Job.
Collect every line of the records that contains the string "point", treating uppercase and lowercase letters as distinct.

Recorded data.
[Begin]
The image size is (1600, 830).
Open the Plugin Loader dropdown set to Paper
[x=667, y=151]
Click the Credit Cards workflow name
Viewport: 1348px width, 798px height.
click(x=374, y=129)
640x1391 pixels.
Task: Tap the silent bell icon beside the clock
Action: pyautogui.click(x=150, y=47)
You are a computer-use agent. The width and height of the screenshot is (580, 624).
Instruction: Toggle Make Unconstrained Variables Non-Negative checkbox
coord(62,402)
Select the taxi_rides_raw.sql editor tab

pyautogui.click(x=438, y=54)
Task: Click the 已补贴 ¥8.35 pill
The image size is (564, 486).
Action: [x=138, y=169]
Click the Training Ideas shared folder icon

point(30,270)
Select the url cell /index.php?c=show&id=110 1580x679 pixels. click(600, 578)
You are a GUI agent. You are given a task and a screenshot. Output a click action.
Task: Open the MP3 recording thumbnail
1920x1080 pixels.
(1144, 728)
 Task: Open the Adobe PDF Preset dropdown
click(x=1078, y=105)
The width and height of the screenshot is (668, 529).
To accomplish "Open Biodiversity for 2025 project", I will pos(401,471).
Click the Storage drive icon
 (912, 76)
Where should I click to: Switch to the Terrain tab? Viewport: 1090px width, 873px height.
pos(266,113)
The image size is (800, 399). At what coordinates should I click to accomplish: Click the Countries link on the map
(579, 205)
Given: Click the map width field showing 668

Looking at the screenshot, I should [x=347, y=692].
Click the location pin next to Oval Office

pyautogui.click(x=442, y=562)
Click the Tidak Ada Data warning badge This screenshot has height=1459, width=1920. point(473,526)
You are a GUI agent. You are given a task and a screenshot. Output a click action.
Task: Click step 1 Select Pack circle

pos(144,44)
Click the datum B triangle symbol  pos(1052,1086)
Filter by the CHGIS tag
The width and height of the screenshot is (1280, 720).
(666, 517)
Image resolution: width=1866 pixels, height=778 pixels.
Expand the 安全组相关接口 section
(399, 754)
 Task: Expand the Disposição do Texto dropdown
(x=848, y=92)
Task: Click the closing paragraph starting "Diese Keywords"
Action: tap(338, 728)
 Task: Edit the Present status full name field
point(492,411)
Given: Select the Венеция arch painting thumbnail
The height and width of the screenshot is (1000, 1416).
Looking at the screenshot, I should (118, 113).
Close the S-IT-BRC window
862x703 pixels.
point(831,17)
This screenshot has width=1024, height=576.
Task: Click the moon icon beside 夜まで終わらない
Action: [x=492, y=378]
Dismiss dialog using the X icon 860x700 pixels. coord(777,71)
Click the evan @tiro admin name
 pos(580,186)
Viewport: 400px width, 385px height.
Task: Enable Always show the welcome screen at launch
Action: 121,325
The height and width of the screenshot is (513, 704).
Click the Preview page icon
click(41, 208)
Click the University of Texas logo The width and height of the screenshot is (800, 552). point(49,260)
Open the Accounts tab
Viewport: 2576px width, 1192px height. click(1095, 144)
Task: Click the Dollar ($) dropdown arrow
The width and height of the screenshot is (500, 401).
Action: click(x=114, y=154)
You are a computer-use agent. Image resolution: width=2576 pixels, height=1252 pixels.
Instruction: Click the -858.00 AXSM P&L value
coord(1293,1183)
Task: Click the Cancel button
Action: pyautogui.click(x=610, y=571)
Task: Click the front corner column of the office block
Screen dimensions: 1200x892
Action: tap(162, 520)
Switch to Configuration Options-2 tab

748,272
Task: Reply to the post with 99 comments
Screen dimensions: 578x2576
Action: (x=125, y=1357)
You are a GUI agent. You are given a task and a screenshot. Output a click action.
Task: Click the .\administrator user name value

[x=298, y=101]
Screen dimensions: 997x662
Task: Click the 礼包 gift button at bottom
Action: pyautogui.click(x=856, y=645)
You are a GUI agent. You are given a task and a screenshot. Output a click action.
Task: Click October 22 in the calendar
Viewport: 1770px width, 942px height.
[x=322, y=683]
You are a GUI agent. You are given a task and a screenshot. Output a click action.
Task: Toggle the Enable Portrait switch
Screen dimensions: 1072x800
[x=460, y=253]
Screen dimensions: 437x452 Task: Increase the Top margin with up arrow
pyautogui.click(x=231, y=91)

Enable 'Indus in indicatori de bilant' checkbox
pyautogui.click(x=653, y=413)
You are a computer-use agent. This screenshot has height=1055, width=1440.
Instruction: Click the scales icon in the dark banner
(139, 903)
[End]
Solution.
point(30,270)
Click the Tidak Ada Data warning badge This screenshot has height=1459, width=1920. point(473,526)
point(492,411)
point(831,17)
Click the University of Texas logo The width and height of the screenshot is (800, 552). point(49,260)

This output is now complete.